TASK BRIEF:
Copy out every line from the rows below that contains the word "Open", matching case exactly.

INPUT:
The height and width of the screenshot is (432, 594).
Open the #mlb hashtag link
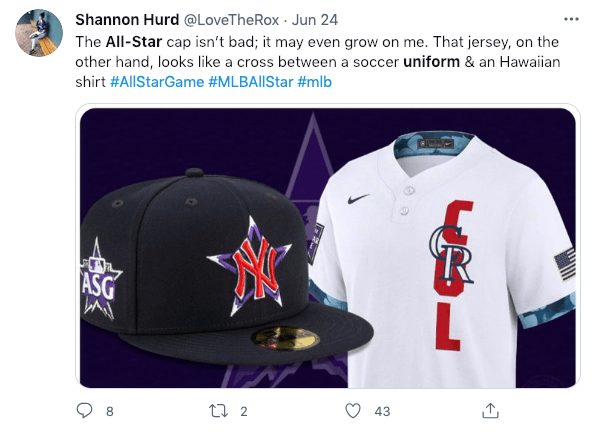pyautogui.click(x=314, y=82)
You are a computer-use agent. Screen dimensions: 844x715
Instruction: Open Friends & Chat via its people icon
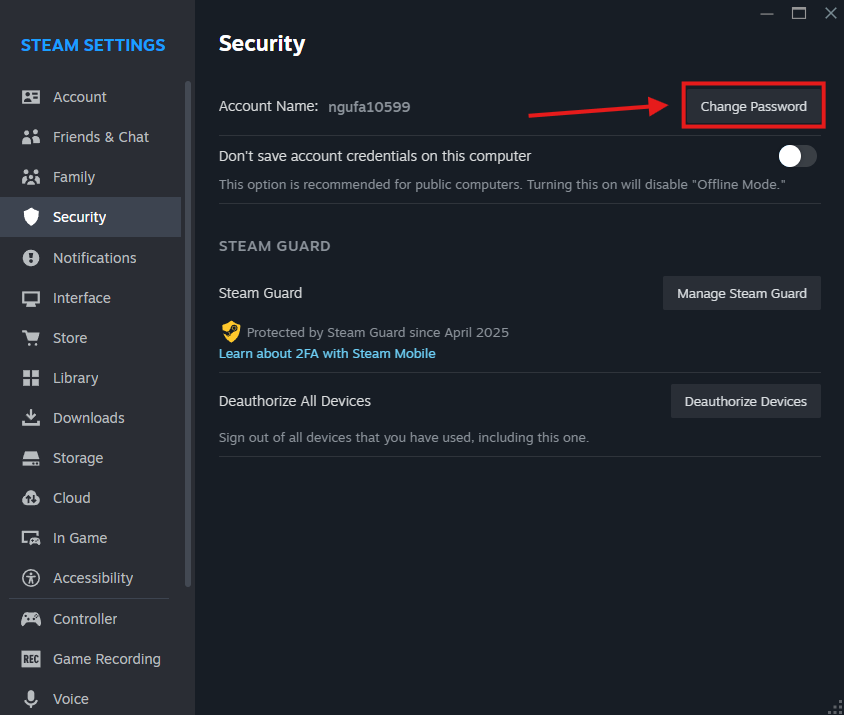(x=31, y=137)
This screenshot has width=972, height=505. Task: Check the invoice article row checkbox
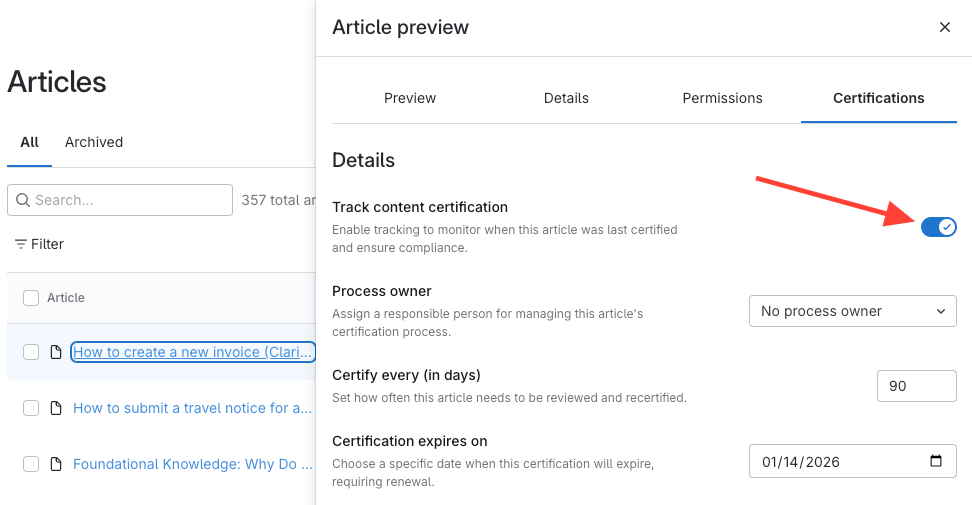(31, 352)
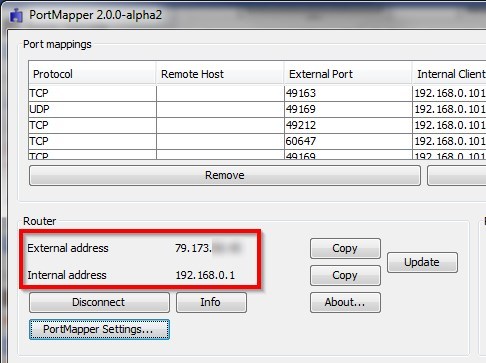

THE SOLUTION:
Open the #mlb hashtag link
Instruction: Open Friends & Chat via its people icon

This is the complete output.